INSTRUCTION: Duplicate the part of the listing that opens with the line containing "Viewport: 550px width, 405px height." and closes with the line containing "point(188,217)", keeping both of those lines. Leave the pictures out of your answer.

GIVEN RECORDS:
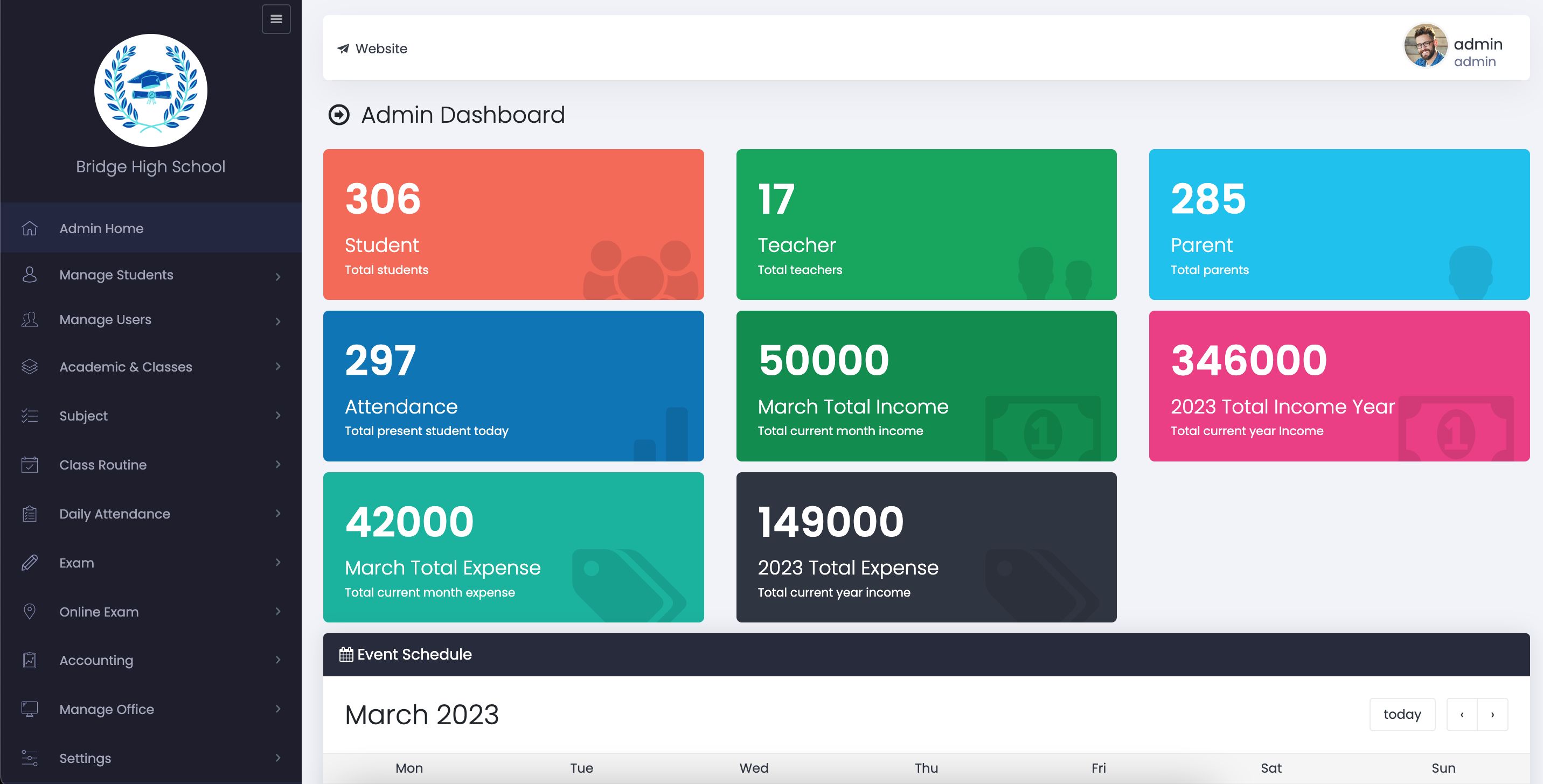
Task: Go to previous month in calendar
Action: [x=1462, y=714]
---
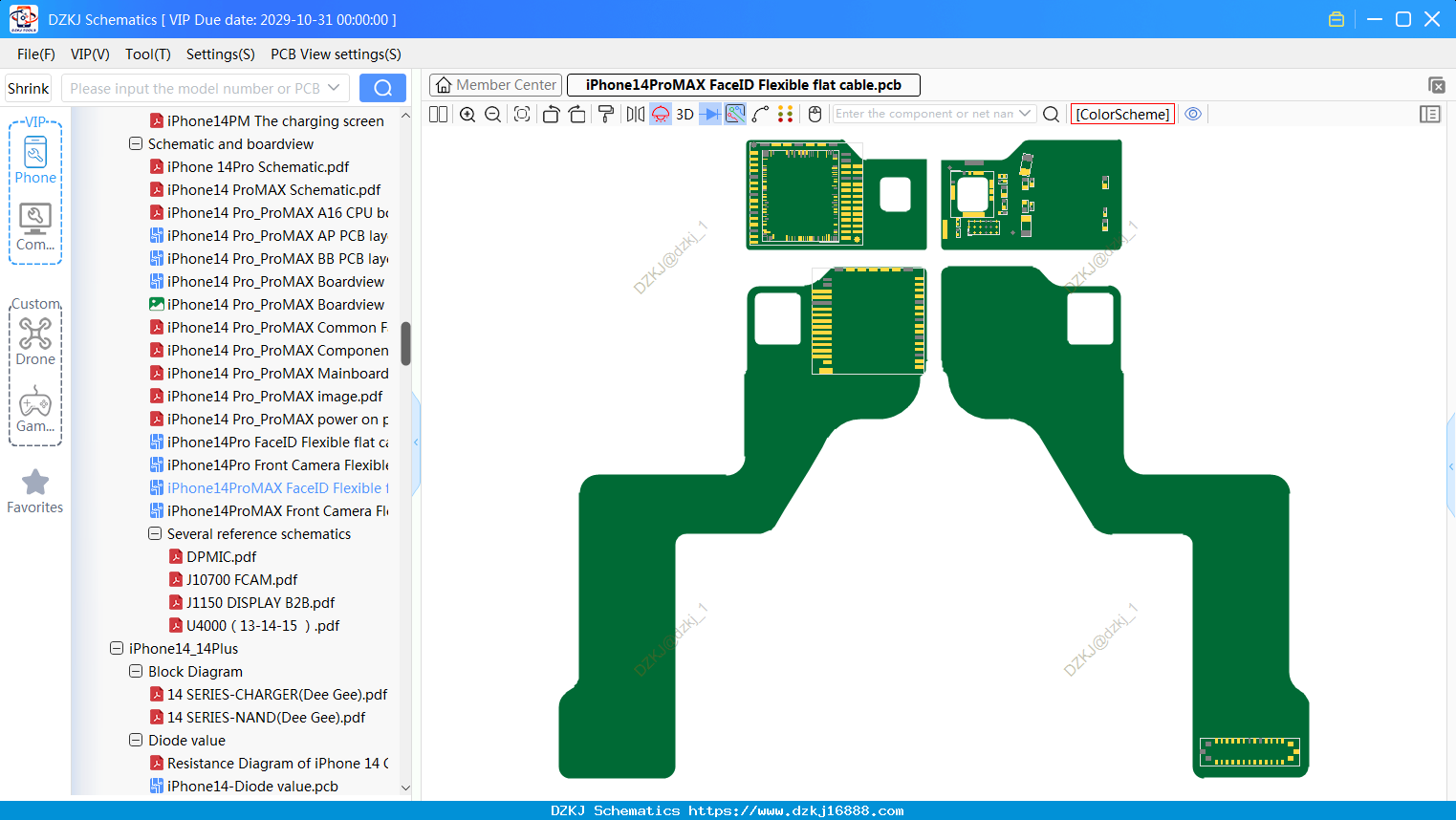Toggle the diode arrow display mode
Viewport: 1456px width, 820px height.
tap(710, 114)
--
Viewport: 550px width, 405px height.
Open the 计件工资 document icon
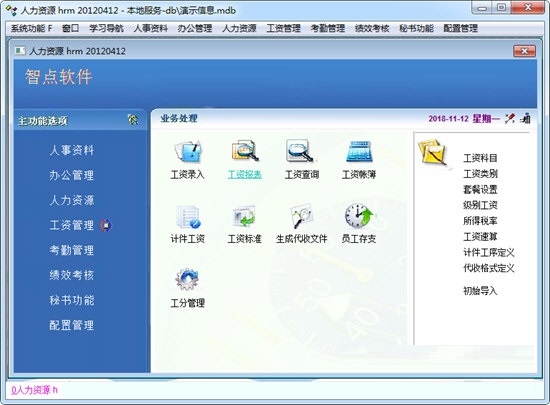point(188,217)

RESPONSE TO THE EXERCISE:
Viewport: 550px width, 405px height.
Open the 计件工资 document icon
point(188,217)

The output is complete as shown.